I have now fixed the link, which was broken, and changed the background to a less intrusive pattern. One of these days I hope to add an apparatus to the Statius, plus a couple of more poems on the same theme whose authors and titles I have jotted down somewhere in my chaotic files.

Sunday: December 18, 2005

New Feature

Filed under: — site admin @ 11:51 PM EST

That would be the PayPal button at the bottom of the left column.

My laptop suddenly went catatonic on Tuesday, leaving me with no computer except my 8 1/2 year old Pentium II desktop. Until today, I wasn’t even able to edit my websites, since I’d misplaced the WordPress passwords. They are now safely written down on a slip of paper tucked into a certain page of a book no one else would ever think to look in. Pocock’s translation of Statius’ Thebaid into Spenserian stanzas? No, that’s actually an interesting work both in theory and in small doses and might attract attention, plus I don’t own a copy. The edition of ‘Sext Properci’ by Balcells and Minguez with facing Catalan translation? That might well intrigue a Barcelonés, a Romance philologist, or a Propertian. Ciani’s Lexicon zu Lycophron? That would probably work, except that its presence on my desk in easy reach of the keyboard would itself attract suspicion. (Yes, I have a copy. No, I don’t know why I bought it. Yes, it must have been on sale. No, I’ve never opened it. Yes, I expect to do so once or twice before I die, probably a lot more than once or twice, once I get around to reading Lycophron. Satisfied?)
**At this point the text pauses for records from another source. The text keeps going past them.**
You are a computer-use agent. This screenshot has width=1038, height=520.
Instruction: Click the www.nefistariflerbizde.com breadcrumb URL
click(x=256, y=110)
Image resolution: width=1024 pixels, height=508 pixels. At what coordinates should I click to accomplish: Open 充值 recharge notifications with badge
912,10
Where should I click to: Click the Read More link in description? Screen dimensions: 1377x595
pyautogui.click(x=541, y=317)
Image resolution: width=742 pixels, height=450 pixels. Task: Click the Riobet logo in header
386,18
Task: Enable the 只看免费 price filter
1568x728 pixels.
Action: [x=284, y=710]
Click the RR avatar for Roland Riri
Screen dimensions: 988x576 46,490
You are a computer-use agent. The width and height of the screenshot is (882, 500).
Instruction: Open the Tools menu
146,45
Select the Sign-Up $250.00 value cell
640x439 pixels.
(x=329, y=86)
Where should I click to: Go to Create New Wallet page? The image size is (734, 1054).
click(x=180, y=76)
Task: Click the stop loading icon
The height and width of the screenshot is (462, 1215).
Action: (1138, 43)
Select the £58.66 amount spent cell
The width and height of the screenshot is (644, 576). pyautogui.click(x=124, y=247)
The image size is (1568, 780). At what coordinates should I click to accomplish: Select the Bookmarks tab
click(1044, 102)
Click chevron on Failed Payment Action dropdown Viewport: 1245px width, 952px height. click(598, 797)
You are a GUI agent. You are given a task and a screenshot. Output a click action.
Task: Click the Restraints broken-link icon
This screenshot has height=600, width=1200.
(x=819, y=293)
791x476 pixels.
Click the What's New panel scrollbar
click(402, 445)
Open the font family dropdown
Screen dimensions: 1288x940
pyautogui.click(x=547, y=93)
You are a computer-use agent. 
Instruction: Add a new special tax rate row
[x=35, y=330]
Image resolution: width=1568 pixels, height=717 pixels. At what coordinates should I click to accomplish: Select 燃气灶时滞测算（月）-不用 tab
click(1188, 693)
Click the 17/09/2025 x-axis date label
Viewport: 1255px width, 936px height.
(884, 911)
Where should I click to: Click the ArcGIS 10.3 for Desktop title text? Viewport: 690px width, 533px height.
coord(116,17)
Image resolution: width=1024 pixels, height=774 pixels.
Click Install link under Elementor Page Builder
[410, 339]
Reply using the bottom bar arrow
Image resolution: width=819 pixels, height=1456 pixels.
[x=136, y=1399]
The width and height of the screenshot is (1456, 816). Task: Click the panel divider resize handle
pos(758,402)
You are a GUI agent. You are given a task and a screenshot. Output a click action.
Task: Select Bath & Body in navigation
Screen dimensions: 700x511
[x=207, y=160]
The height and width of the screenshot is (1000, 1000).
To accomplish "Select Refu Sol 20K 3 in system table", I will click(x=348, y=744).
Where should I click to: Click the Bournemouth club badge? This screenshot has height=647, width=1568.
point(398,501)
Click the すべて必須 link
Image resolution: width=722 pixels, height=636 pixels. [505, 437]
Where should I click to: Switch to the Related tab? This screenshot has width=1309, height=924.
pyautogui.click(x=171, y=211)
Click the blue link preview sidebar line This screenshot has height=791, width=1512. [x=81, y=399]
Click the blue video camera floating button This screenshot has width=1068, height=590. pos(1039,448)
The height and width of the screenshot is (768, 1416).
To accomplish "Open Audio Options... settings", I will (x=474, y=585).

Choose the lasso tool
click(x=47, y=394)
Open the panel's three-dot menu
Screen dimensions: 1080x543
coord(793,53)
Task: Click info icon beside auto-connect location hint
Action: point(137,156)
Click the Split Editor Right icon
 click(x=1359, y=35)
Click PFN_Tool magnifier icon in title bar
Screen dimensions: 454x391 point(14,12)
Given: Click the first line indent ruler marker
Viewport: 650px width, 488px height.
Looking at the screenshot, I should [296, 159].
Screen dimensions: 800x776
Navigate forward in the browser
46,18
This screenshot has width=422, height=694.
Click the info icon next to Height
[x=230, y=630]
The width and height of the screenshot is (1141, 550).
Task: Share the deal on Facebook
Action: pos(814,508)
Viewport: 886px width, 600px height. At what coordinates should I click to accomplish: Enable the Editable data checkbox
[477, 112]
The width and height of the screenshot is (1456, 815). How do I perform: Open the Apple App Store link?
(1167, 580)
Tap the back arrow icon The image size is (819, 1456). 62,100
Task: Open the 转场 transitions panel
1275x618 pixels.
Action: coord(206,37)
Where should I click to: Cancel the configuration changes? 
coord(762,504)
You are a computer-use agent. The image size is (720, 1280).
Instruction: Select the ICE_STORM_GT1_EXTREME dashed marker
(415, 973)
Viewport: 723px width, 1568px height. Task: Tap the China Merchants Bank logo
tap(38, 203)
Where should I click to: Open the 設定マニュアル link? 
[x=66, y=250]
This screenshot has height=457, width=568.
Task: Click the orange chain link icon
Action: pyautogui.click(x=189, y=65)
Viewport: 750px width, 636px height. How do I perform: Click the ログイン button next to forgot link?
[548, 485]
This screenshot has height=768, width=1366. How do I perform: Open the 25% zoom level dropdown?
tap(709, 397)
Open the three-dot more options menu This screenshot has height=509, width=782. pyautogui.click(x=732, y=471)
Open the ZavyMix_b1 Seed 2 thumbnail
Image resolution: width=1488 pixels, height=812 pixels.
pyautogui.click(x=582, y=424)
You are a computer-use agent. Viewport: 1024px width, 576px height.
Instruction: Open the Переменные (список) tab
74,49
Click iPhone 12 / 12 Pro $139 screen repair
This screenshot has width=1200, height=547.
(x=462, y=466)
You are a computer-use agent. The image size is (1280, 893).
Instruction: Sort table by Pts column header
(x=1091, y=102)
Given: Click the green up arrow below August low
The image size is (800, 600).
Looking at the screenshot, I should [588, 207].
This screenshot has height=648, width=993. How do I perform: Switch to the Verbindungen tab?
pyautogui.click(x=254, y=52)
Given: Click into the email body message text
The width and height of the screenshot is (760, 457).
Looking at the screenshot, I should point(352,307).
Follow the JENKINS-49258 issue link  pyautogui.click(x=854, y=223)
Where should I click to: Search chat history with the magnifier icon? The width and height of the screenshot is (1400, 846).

This has the makings of an interesting game:

What classical work, primary or secondary, would be least likely to attract the notice of an average cross-section of classicists and others browsing my shelves or yours? Suggestions may be placed in the comments. The question is not which is actually the most boring — that could cause unpleasantness if the author is still alive — but which has the least attractive title and subject. Narrowness of appeal would count for a great deal. The Manuscript Tradition of Cornelius Nepos? There are narrower and far more tedious titles than that.

To return to my computer problems . . . .

Fortunately, I have twelve more days until the laptop warranty expires. Unfortunately, the problem seems to be in the hard drive, and it contains a lot of files I can’t easily do without. I’m hoping to be able to hire someone this week to try to copy the data off it before I send the machine to HP for repair. Since money is very tight at the moment, I will be extremely grateful for any contributions (hence the PayPal button), as well as any suggestions for what I can do technically.

Since I’m in the ‘bargaining’ stage of my electronic grief, I can also promise more and better posts now that I have regained access. I’ve had plenty to say, with little time to say it, but two weeks off for Christmas solves that problem, at least for the moment.

Sunday: December 11, 2005

Quotation Of The Day: Ben Jonson

Filed under: — site admin @ 8:57 PM EST

Vulgi expectatio

Expectation of the Vulgar is more drawne, and held with newnesse, then goodnesse; wee see it in Fencers, in Players, in Poets, in Preachers, in all, where Fame promiseth any thing; so it be new, though never so naught, and depraved, they run to it, and are taken.